Copy the material word for word, beginning at the line containing "Task: Click the user account avatar" and stopping after the line containing "coord(1733,113)". Omit the pictures from your copy.

● Dataset:
-- -- --

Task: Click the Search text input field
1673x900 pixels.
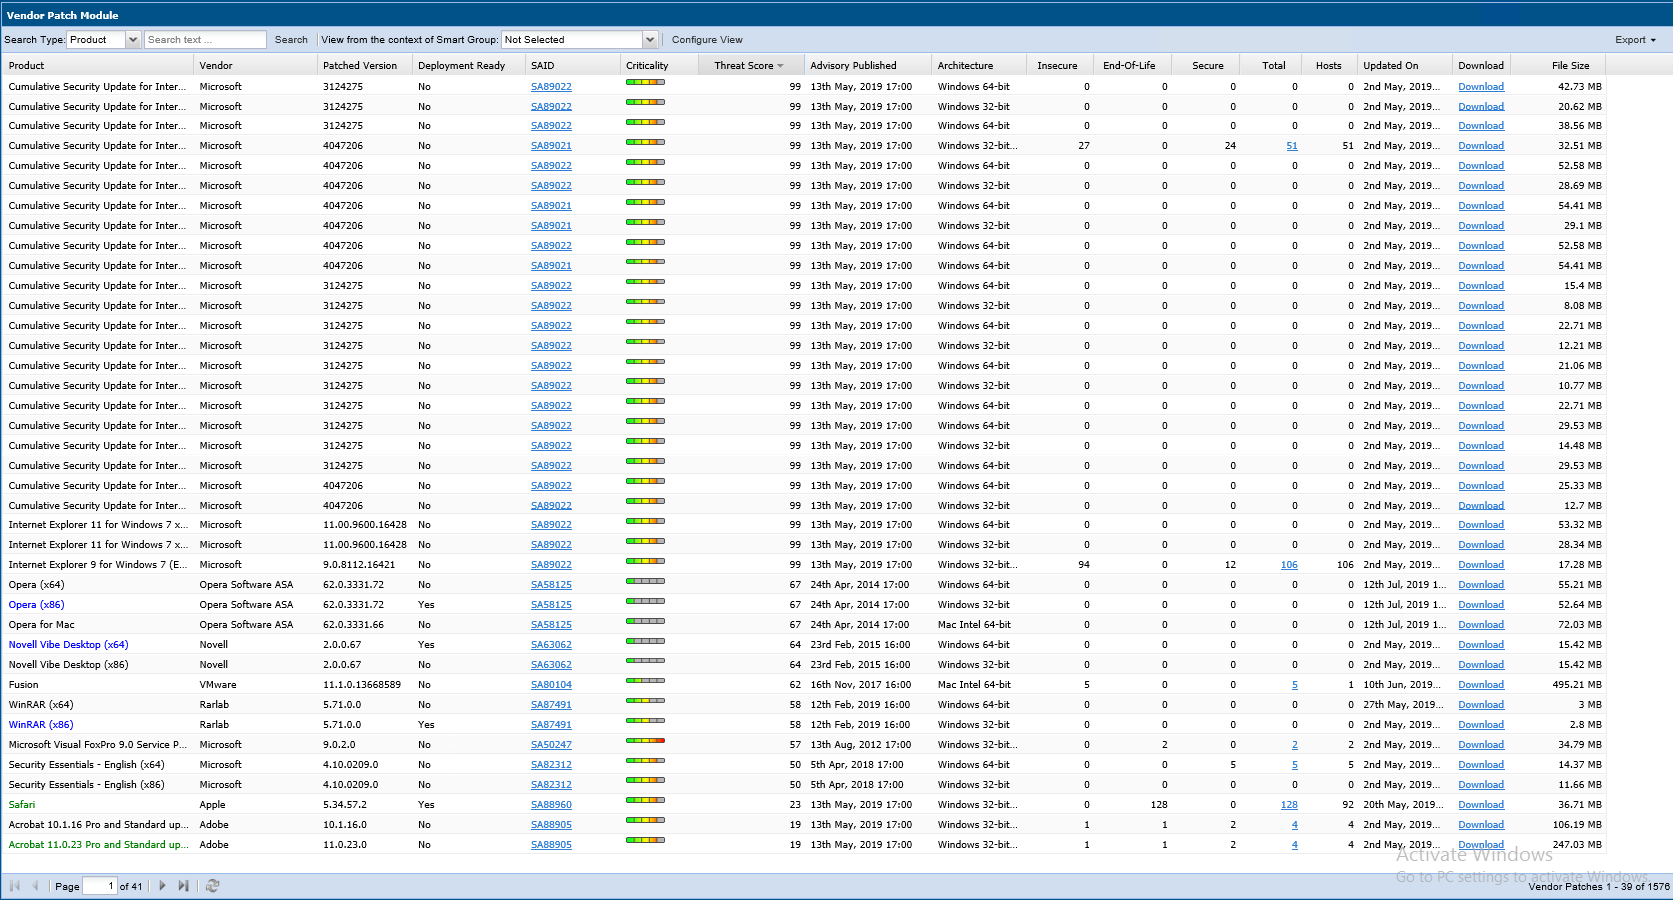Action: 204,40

-- -- --

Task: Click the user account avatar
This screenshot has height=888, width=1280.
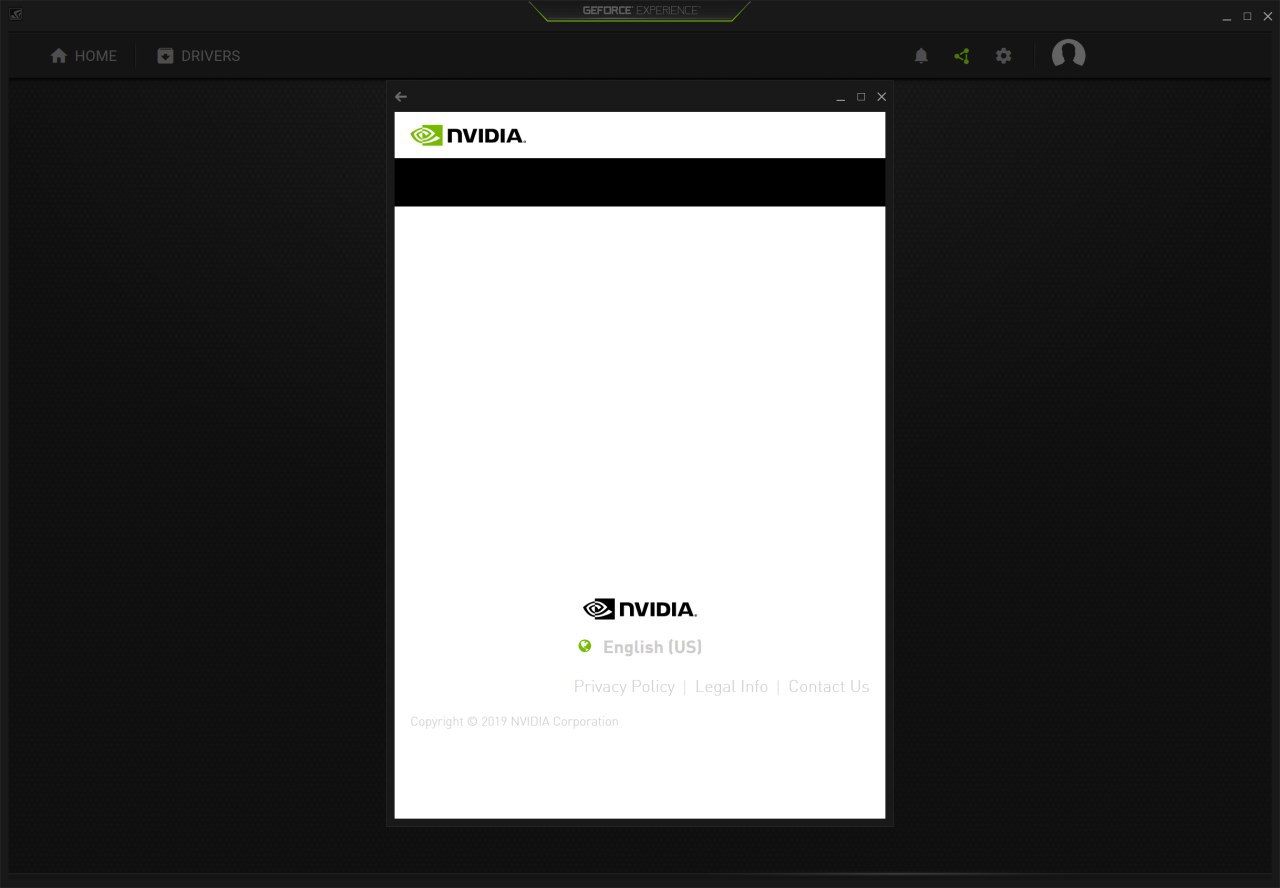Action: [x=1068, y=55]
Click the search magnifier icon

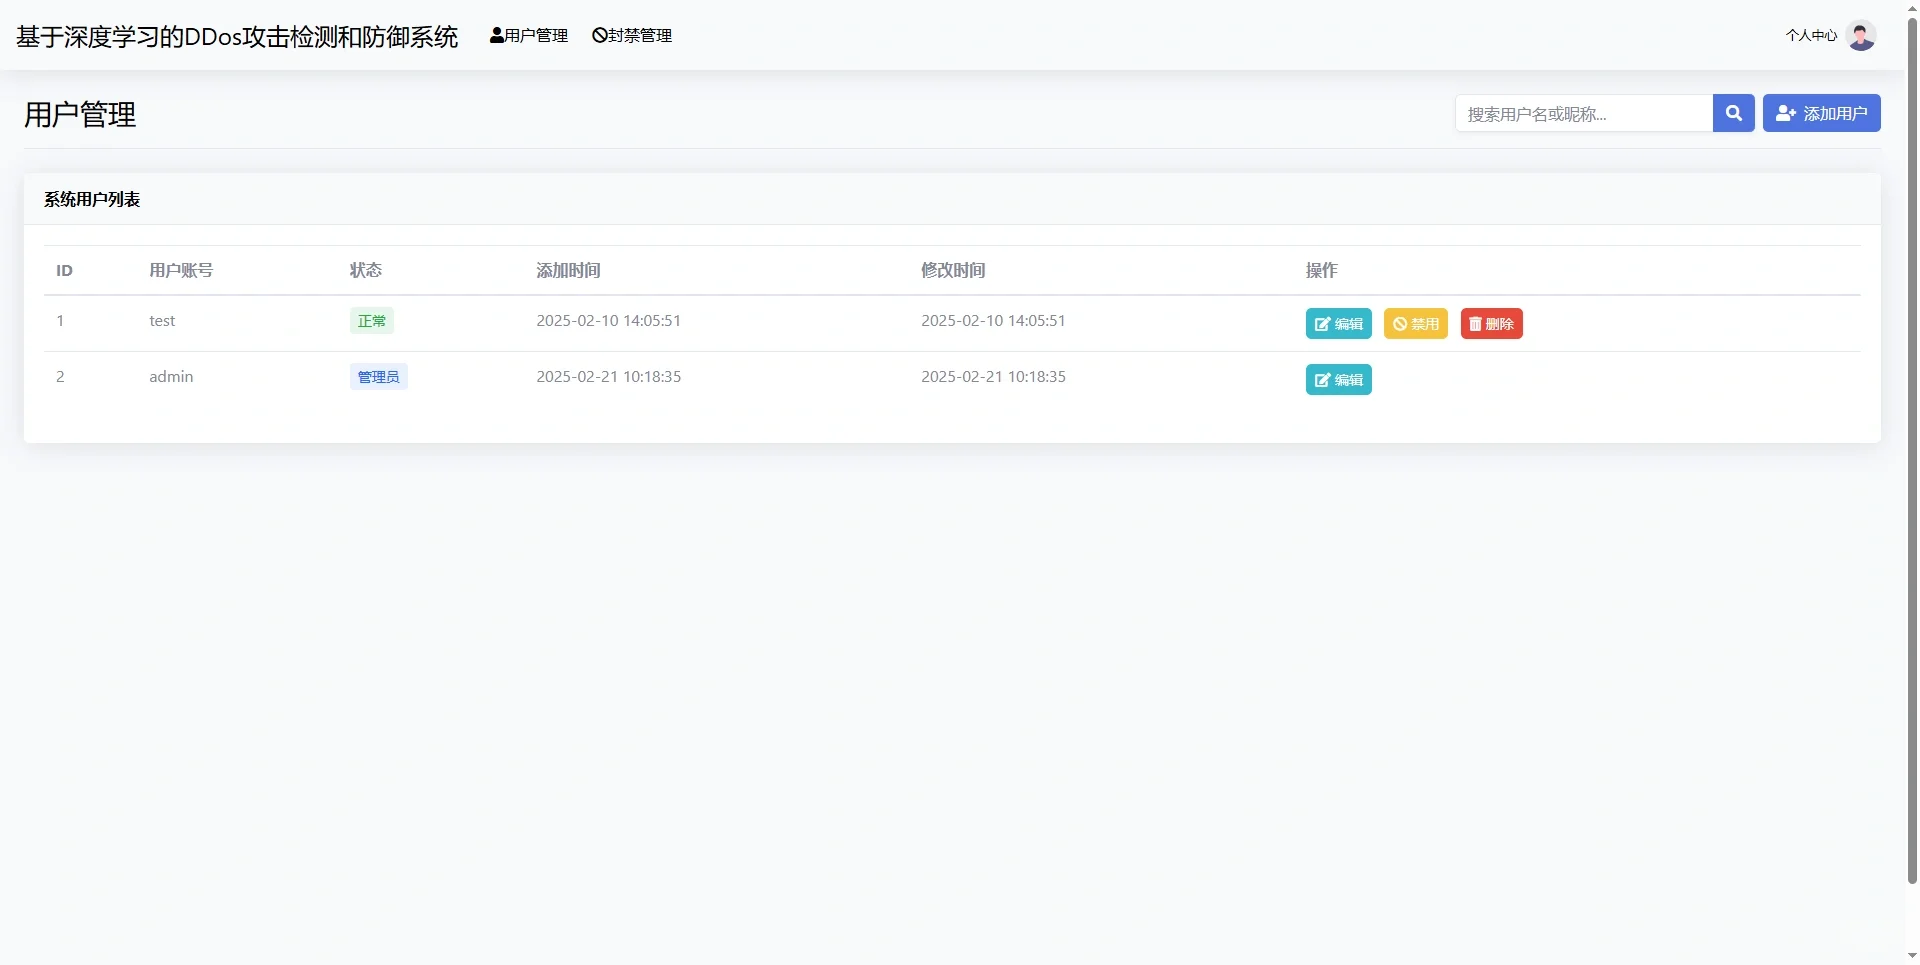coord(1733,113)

-- -- --

● Result below:
Task: Click the user account avatar
This screenshot has height=888, width=1280.
Action: [x=1068, y=55]
Click the search magnifier icon

coord(1733,113)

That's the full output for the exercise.